- Exercise requirements -
A single number is the answer here: how many lines of the entries contain "swatch"?

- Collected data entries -
::::

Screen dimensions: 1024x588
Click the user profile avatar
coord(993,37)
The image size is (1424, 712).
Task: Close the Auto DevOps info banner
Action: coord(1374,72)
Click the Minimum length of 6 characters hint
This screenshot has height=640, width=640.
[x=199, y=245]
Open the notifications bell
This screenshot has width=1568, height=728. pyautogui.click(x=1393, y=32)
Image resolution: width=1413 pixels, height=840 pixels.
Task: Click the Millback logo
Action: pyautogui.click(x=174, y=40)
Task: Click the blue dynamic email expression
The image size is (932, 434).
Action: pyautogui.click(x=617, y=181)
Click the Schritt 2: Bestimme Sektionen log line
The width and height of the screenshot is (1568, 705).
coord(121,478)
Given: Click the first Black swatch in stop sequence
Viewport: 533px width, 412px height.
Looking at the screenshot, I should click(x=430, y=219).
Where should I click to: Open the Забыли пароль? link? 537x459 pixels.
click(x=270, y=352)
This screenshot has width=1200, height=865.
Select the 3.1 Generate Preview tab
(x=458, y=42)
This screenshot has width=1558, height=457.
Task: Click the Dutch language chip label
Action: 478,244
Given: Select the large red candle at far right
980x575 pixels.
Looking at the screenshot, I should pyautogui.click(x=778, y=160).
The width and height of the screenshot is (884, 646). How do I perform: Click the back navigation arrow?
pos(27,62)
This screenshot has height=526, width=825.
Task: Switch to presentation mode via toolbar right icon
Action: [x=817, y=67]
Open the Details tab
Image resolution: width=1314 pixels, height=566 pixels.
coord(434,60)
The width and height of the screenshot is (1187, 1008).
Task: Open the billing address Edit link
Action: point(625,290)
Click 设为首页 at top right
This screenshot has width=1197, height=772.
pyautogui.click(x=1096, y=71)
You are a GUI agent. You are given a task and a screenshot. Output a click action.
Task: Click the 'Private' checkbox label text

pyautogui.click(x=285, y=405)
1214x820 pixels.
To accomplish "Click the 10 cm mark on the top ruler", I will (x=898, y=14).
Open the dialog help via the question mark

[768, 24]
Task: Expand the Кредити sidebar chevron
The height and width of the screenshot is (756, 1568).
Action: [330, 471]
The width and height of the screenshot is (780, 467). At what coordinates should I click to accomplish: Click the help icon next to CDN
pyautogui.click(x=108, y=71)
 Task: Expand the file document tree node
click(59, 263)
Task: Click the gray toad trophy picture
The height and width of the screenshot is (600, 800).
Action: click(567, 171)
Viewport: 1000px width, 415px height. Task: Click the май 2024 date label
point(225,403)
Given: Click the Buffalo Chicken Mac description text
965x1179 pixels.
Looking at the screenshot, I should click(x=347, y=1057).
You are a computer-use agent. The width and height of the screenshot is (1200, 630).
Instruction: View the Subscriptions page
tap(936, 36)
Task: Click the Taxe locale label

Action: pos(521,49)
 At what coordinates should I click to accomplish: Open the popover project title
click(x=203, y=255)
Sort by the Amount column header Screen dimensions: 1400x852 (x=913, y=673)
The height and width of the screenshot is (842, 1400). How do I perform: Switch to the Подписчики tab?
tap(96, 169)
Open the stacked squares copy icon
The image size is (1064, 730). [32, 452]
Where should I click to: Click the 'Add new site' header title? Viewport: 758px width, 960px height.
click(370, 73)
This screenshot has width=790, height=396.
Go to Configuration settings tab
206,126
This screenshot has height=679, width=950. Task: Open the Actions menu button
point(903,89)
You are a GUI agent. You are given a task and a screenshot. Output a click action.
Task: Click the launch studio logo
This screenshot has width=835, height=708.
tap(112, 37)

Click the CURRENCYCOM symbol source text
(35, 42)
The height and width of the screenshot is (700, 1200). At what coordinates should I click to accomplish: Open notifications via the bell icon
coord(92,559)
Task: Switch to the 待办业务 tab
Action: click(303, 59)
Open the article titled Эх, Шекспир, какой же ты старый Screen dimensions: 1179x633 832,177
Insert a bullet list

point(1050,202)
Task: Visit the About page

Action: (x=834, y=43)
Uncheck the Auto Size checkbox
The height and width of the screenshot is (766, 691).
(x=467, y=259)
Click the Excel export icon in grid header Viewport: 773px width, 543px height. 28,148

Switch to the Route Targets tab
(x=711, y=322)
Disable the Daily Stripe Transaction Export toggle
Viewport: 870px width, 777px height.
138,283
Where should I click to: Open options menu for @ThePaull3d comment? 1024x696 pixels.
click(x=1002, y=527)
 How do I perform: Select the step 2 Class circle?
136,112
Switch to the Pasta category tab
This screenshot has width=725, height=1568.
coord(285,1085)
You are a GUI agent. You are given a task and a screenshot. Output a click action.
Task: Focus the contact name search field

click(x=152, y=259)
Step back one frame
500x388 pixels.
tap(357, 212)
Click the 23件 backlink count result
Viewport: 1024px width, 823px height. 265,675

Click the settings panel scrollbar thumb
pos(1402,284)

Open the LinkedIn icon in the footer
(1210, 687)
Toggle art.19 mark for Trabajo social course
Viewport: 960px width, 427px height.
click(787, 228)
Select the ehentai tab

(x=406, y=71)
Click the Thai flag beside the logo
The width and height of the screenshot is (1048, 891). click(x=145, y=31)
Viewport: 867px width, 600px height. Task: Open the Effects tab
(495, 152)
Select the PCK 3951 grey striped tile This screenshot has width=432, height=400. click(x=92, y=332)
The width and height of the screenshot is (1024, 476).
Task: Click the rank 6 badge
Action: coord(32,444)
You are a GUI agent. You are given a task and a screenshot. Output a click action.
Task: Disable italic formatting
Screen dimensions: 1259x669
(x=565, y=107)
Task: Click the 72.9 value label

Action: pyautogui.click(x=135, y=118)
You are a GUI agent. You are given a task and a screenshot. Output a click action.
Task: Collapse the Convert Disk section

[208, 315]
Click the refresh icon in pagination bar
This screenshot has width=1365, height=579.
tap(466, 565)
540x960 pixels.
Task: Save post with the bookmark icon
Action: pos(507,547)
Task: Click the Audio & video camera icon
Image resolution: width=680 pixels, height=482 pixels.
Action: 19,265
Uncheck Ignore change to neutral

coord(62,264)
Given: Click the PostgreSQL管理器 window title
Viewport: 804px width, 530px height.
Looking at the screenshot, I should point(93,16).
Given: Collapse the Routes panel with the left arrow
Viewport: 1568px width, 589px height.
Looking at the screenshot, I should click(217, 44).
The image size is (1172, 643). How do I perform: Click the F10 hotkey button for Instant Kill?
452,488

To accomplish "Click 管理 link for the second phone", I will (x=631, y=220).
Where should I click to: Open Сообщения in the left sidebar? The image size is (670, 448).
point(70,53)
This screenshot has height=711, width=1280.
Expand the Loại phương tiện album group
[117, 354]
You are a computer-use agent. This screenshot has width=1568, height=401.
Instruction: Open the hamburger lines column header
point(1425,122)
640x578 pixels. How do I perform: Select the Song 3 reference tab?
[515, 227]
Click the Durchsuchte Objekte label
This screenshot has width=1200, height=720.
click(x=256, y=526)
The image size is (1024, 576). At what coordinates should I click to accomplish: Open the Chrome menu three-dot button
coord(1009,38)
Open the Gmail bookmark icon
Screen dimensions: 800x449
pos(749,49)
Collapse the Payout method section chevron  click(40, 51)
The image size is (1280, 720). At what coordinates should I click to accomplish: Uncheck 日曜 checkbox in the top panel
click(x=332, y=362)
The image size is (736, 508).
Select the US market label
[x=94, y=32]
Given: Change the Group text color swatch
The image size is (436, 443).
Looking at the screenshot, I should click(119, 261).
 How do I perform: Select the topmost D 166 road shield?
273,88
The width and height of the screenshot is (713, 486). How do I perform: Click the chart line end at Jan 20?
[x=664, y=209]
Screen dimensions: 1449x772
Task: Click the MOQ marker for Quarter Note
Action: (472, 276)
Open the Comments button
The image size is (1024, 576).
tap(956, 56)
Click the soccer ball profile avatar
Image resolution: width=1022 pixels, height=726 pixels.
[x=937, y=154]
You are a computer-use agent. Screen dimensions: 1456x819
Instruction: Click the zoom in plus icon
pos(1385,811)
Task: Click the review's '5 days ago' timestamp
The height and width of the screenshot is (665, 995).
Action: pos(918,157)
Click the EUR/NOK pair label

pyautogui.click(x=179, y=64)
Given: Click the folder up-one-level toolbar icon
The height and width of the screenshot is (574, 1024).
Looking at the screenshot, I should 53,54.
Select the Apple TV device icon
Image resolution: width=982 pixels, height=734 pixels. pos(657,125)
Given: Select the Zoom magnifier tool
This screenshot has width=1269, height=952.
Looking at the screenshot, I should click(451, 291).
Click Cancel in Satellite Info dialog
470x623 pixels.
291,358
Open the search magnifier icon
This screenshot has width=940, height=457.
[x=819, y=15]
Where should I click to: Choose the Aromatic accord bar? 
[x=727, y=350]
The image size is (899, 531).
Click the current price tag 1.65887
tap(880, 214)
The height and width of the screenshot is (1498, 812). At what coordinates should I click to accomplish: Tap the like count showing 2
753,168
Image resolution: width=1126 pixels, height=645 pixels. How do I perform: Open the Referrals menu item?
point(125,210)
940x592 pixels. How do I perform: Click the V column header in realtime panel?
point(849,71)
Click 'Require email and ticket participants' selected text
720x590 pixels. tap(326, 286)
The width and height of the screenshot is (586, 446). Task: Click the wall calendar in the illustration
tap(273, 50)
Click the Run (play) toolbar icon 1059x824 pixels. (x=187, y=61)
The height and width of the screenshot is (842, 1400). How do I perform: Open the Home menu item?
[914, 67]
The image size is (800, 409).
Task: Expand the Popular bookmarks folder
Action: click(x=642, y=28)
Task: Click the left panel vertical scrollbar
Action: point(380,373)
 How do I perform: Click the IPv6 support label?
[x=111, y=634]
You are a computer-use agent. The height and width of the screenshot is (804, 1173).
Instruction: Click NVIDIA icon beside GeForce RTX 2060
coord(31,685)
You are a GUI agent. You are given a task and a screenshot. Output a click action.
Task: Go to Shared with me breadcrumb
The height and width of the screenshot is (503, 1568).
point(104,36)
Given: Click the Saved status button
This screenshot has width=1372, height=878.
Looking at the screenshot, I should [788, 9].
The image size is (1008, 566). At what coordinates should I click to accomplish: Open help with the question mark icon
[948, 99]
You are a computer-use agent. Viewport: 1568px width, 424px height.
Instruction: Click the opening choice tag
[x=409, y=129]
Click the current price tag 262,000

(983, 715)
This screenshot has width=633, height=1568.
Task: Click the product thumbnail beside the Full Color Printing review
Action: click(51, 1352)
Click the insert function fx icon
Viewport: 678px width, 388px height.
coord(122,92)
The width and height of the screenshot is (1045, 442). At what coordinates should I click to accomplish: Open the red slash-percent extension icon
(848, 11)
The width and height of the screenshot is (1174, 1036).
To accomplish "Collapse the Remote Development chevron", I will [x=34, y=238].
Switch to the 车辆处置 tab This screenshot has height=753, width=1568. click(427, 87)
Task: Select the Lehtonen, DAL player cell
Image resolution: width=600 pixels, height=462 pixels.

::::

- Written reply -
2